Twee gezamenlijke eigenaren van een farmacautische bedrijf spannen een rechtzaak in omdat ze claimen dat de overheid art. 9 EVRM heeft geschonden (recht op vrijheid van godsdienst of levensovertuiging).
Art. 9 EVRM beschermd inderdaad persoonlijke godsdienst of levensovertuiging, ook al is dit niet een algemeen bestaande. Daarbij beschermd het ook handelingen die direct gelinkt zijn met dit geloof. Echter, art. 9 EVRM garandeerd niet altijd totale bescherming wanneer je een bepaalde handeling uit geloof of levensovertuiging doet in de publieke levenssfeer.
In dit geval weigerden de twee om bepaalde medicijnen af te geven, uit religieuze overwegingen. Het Hof benoemd echter dat ze hun religieuze gedachten ook op een andere manier kunnen uiten dan in de professionele sfeer. Daarom biedt art. 9 EVRM in dit geval geen bescherming. Het belang van dit arrest is dat het laat zien dat de reikwijdte van artikel 9 EVRM niet zo ruim opgevat mag worden. Een bepaalde handeling zal alleen dan als 'practice' beschermd zijn, indien er een vrij directe link tussen de godsdienst of levensovertuiging en de handeling bestaat.

Gegevens:
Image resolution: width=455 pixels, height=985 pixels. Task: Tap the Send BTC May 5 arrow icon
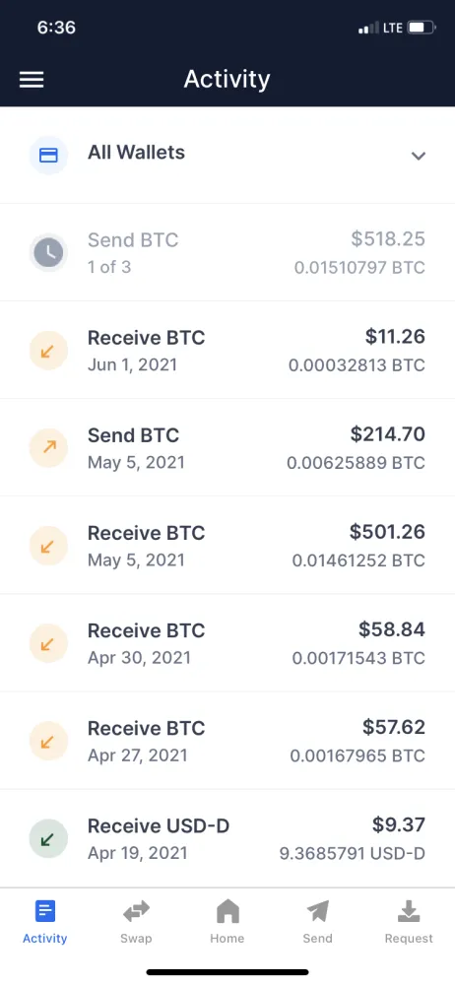(48, 448)
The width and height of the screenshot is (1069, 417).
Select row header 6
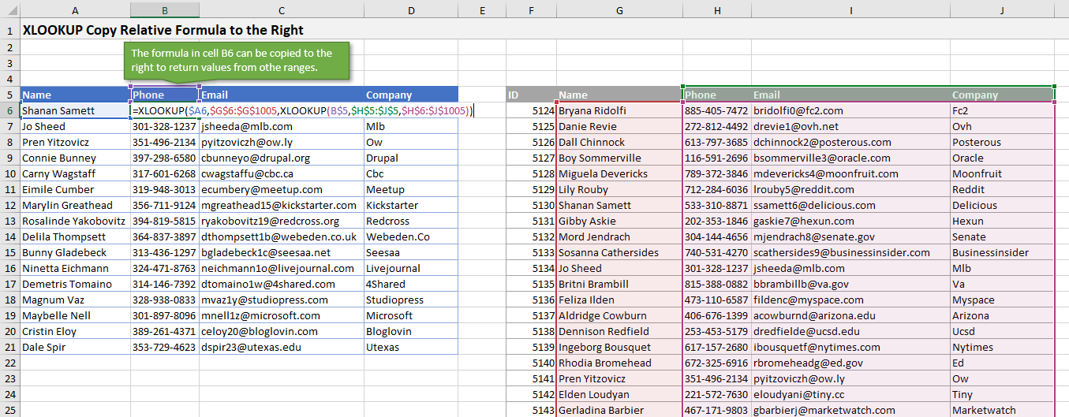[x=9, y=110]
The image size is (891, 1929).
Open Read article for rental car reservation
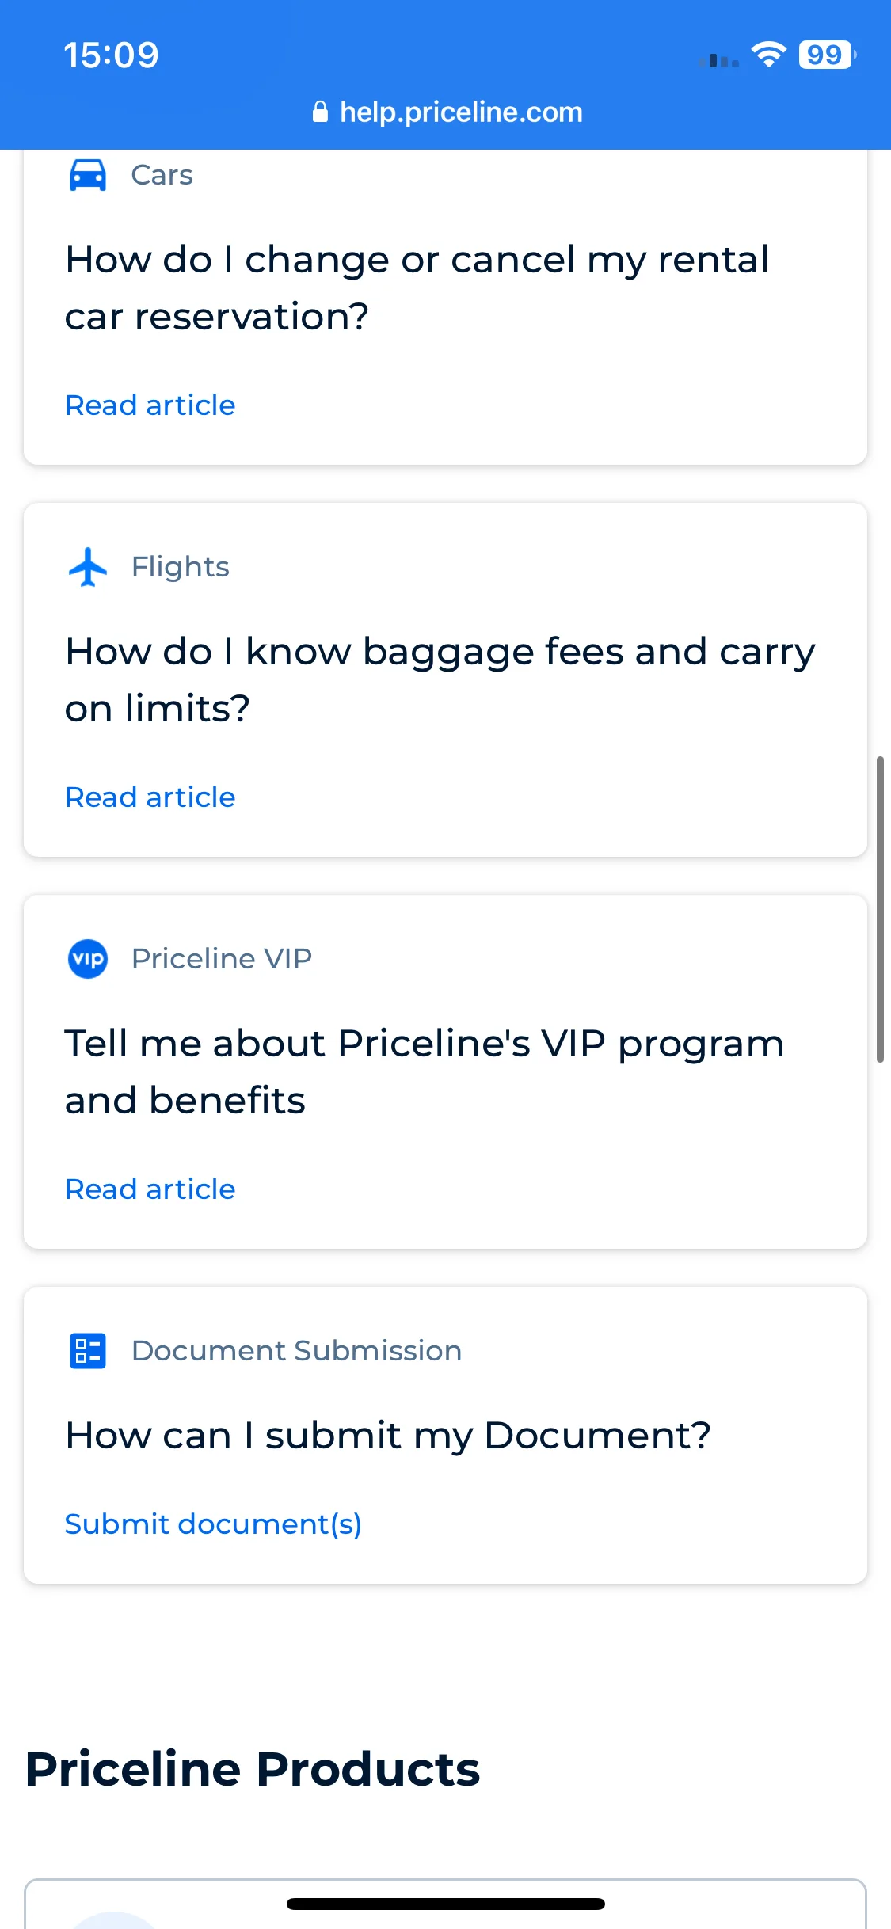150,405
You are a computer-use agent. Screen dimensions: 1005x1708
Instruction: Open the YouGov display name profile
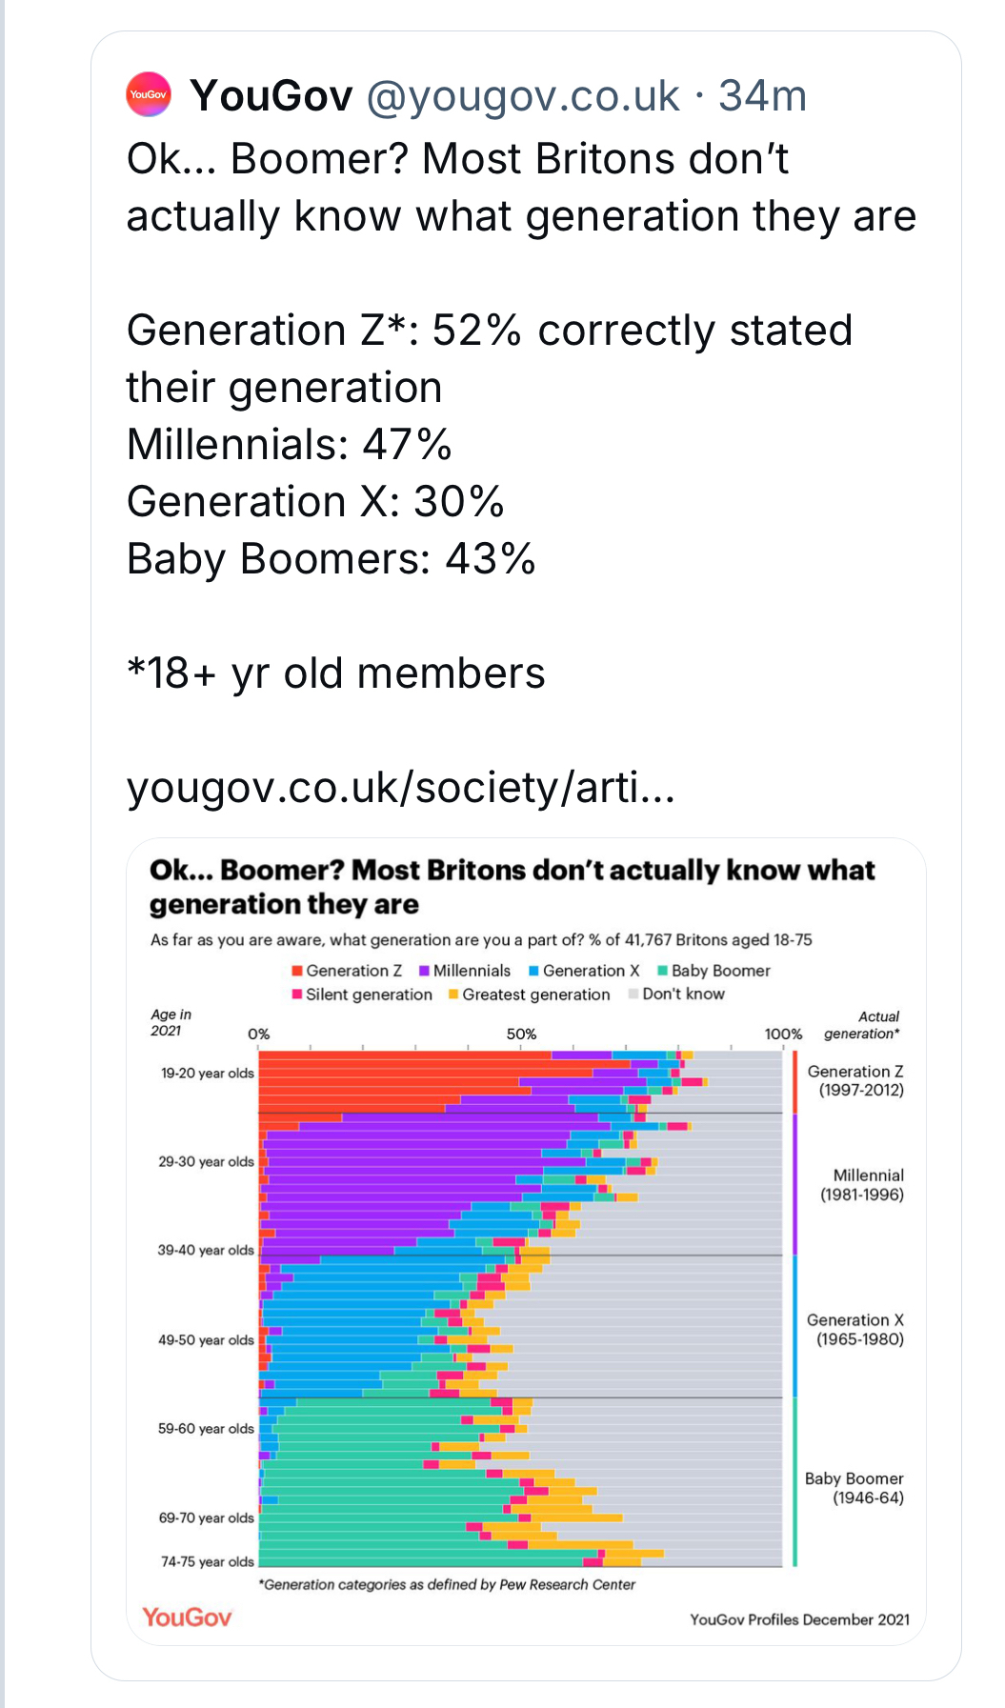(271, 95)
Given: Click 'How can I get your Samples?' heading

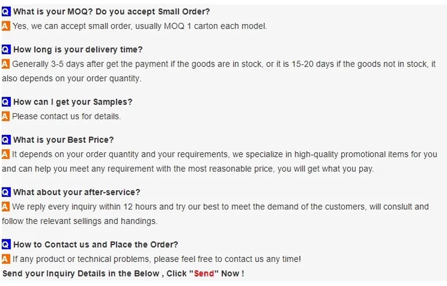Looking at the screenshot, I should click(x=73, y=102).
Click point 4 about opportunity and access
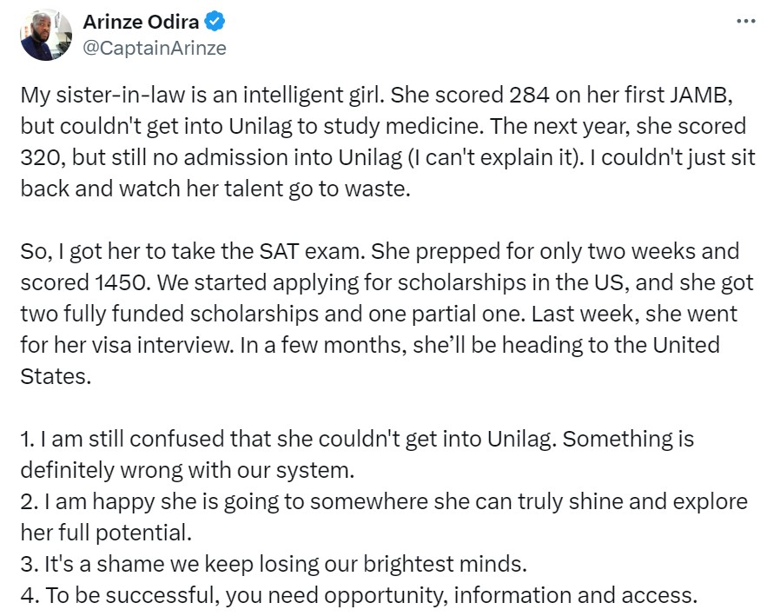The height and width of the screenshot is (616, 767). (358, 595)
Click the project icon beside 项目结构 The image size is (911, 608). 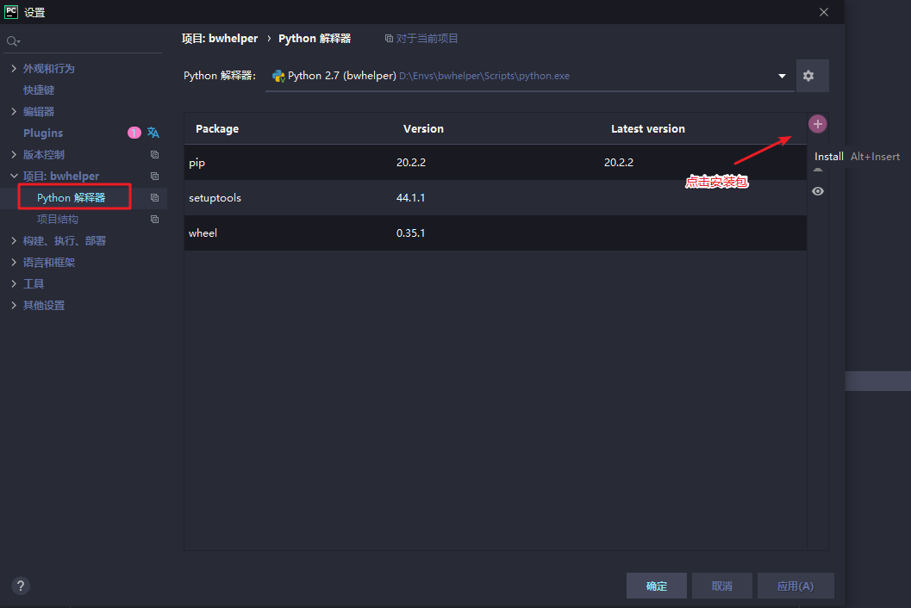point(154,220)
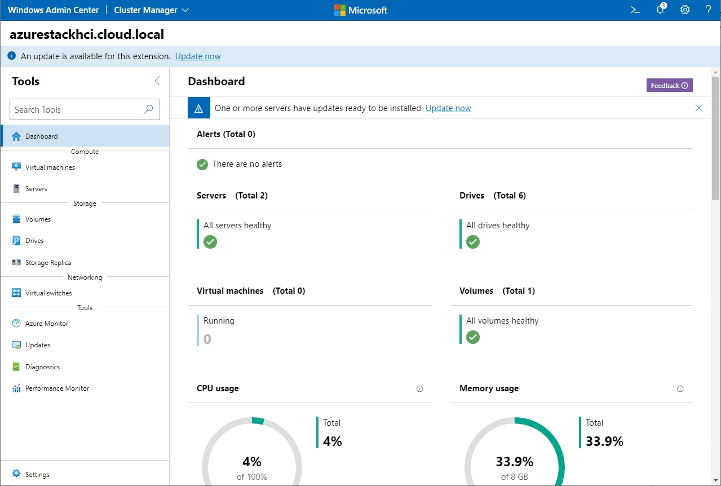Image resolution: width=721 pixels, height=486 pixels.
Task: Click Update now for server updates
Action: (448, 108)
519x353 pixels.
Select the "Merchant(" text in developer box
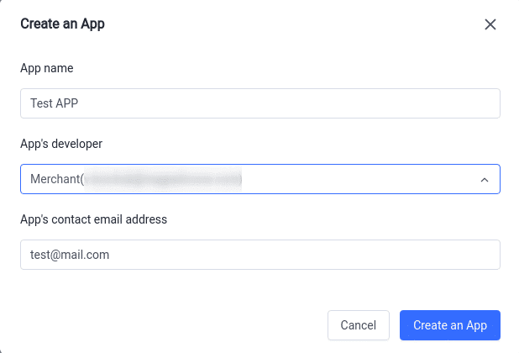coord(57,179)
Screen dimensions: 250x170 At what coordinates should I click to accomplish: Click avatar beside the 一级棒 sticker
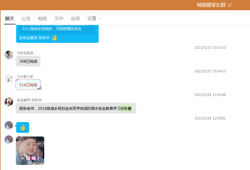(9, 140)
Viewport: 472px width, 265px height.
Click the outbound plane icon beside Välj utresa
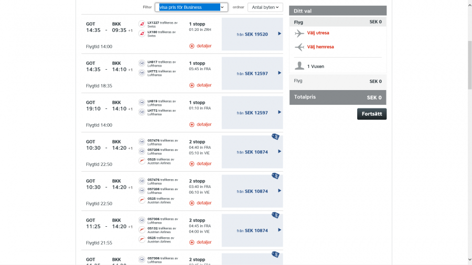[299, 34]
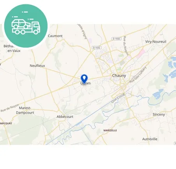Viewport: 176px width, 169px height.
Task: Click the Caumont map label
Action: coord(55,36)
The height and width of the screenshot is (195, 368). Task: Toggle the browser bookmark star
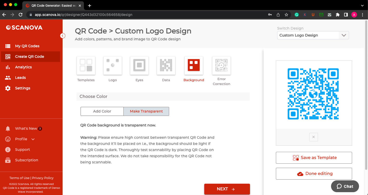(286, 15)
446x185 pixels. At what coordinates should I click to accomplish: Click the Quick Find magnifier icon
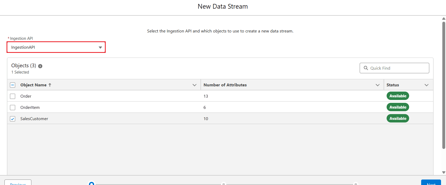366,68
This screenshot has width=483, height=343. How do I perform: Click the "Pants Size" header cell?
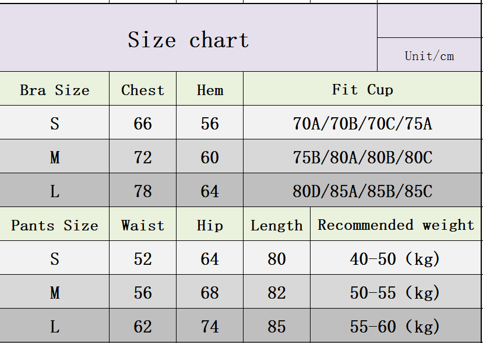coord(55,225)
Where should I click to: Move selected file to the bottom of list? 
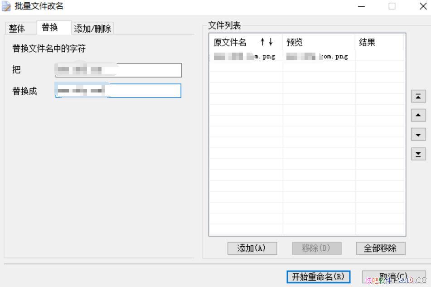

Werkopdracht:
Beantwoord de volgende vragen over de tekst over artikel 9 EVRM.
(a) Welk recht beschermt art. 9 EVRM volgens de tekst?
(b) Wat weigerden de twee eigenaren te doen, en om welke reden?
(c) Onder welke voorwaarde is een handeling volgens de tekst als 'practice' beschermd?

Antwoord:
(a) Het recht op vrijheid van godsdienst of levensovertuiging.
(b) Zij weigerden bepaalde medicijnen af te geven, uit religieuze overwegingen.
(c) Alleen als er een vrij directe link bestaat tussen de godsdienst of levensovertuiging en de handeling.